И она смирилась. Единственное, что смогла императрица, – определить сына Распутина служить в санитарный поезд, который царица содержала на свои личные деньги. Сам же Распутин замолчал – вообще ничем не напоминал о себе. Николай решил, что теперь, после истории с сыном, Распутин обиделся и больше не будет к царю обращаться с просьбами или наставлениями.
Однако Распутин обратился к царю еще раз. Последнее письмо старца он неожиданно обнаружил в своих бумагах.
«Русский Царь!» – так оно начиналось. Эти слова царь воспринял, как выстрел в тумане. Никогда до сих пор Распутин не позволял себе такого торжественно-угрожающего обращения к Николаю, которого всегда называл Папой.

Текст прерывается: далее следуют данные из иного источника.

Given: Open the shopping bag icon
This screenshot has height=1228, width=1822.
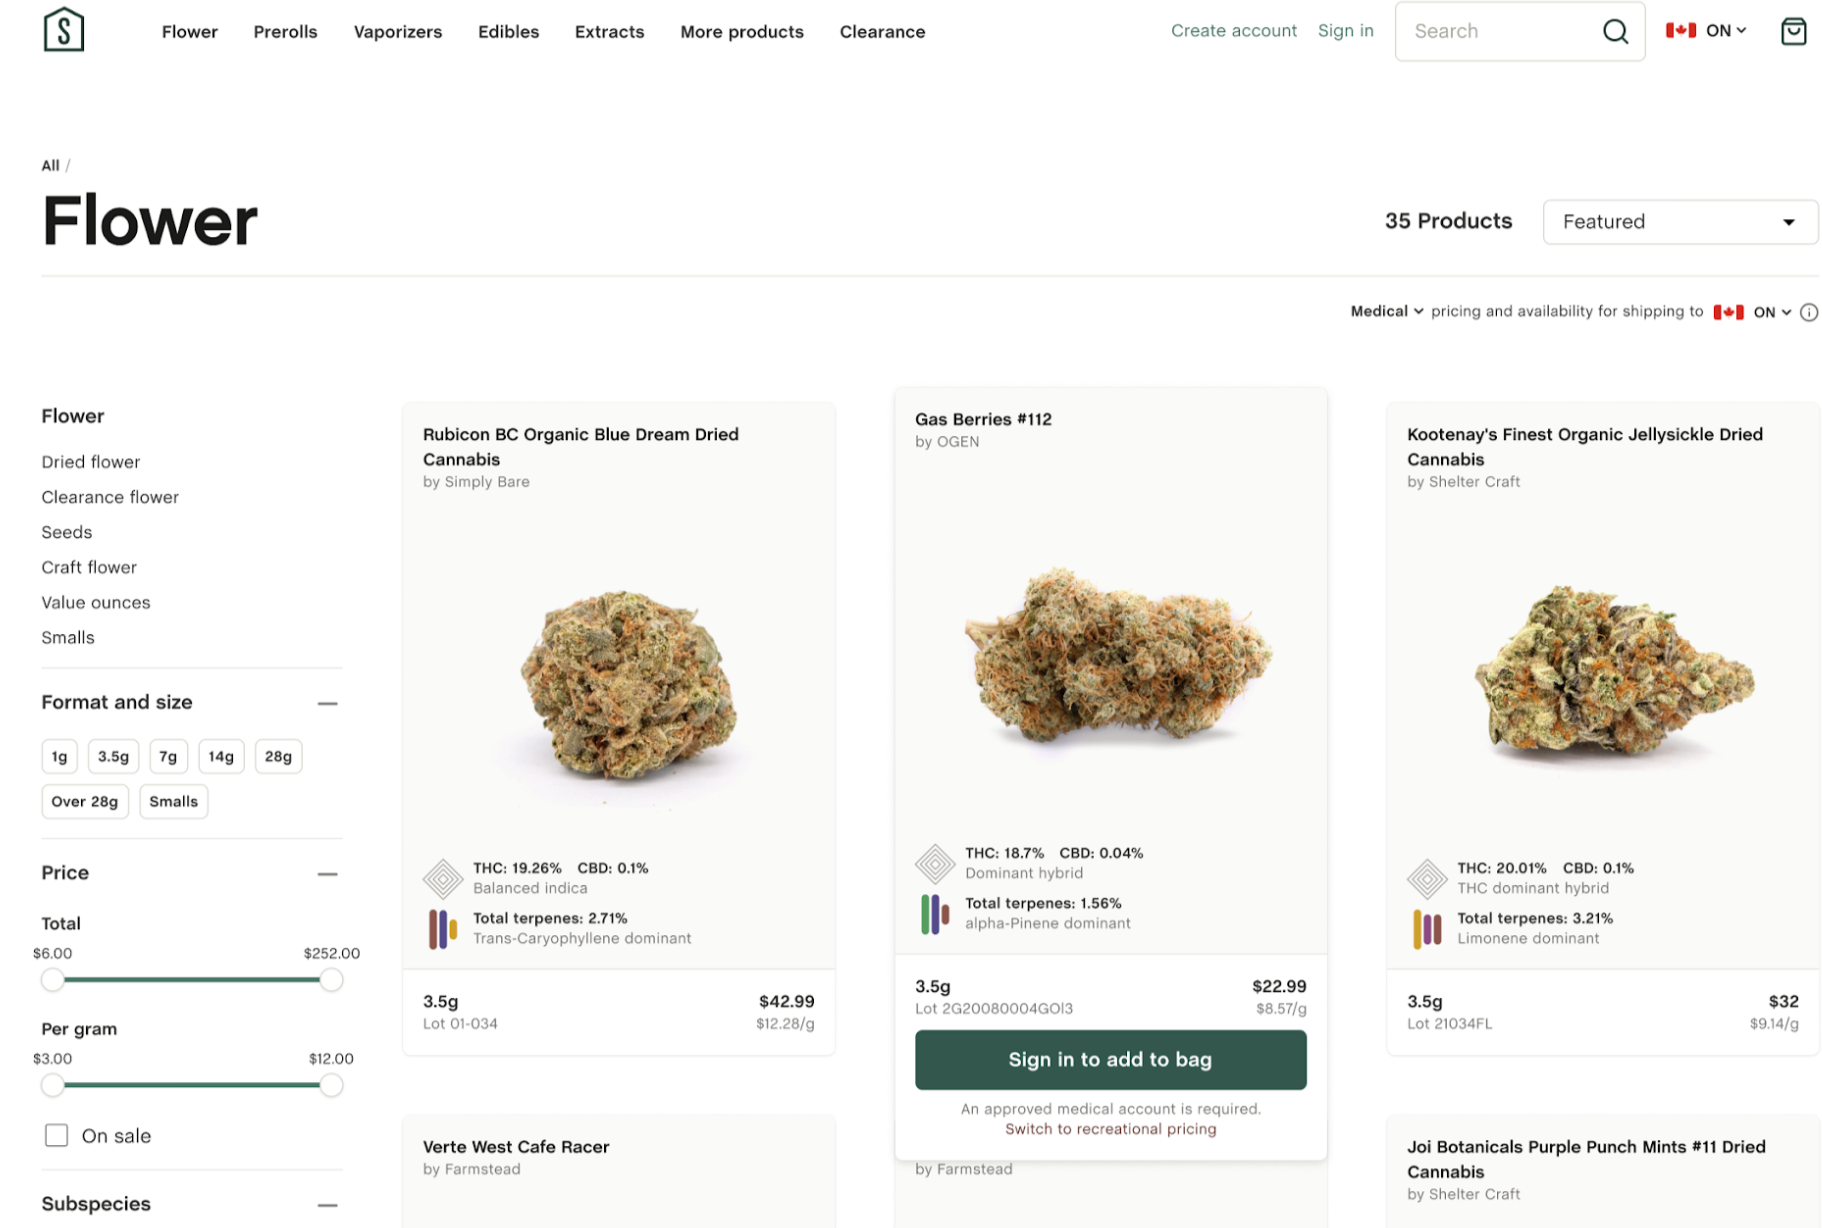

«Русский Царь! Я пишу это письмо, последнее письмо, которое останется после меня в Петрограде. Я знаю, что умру до 1 января 1917 года. Я хочу напоследок сказать Русскому Народу, Папе и Маме, и Детям, и всей Русской Земле, что им надо знать и понять. Если я буду убит обычными убийцами, особенно своими братьями, Русскими Крестьянами, то ты, Русский Царь, не должен бояться за себя и за Детей своих – они будут править в России еще сотни лет. Но если я буду убит боярами и дворянам твоими, если они прольют мою кровь и она останется на русских, то двадцать пять лет им будет не отмыть моей крови со своих рук. Им придется бежать из России. Братья будут убивать братьев. Все будут убивать друг друга и друг друга ненавидеть, и через двадцать пять лет ни одного дворянина в России не останется. Царь Земли Русской! Если услышишь ты звон погребального колокола по убитому Григорию, то знай; если в моей смерти виновен кто-то из твоих родственников, то никто из твоей семьи, никто из твоих Детей не проживет больше двух лет. А если и проживет, то будет о смерти молить Бога, ибо увидит позор и срам Русской Земли, пришествие Антихриста, мор, нищету, порушенные храмы Божии, святыни оплеванные, где каждый станет мертвецом. Русский Царь! Убит Ты будешь Русским Народом, и погибнет Земля Русская. И я гибну, погиб уже. И нет меня более среди живых. Молись, молись, будь сильным, думай о своей Благословенной Семье. Григорий»
[109]
.
Письмо в незапечатанном конверте кто-то положил в общую стопку ежедневной почты. Распутинское предсмертное послание подложил ему, безусловно, кто-то из ближнего круга. Николай был уверен, что Вырубова. Именно в эти дни она бывала во дворце, правда, скоро и уходила после короткой встречи с императрицей. Николай столкнулся с ней на пороге спальни императрицы: Александра уже вторую неделю лежала в постели: нынешний приступ радикулита был самым тяжелым за всю жизнь. Даже легкий кашель отдавался в позвоночнике и по всему телу невыносимой болью. Она не жаловалась и молча страдала. Боткин и Федоров помочь ей не могли. Самые дорогие патентованные лекарства, которые они выписывали из Германии и Франции, уменьшали боль на какие-то два-три часа, а потом мучения возобновлялись с новой силой. И в глазах жены Николай каждый день читал немой упрек. Распутин наверняка поставил бы императрицу на ноги или, по крайней мере, уменьшил ее страдания. Но во дворец ему хода нет. И Николай решение свое изменить не мог, потому что знал: уже в тот же день весь Петроград станет обливать его и Александру помоями.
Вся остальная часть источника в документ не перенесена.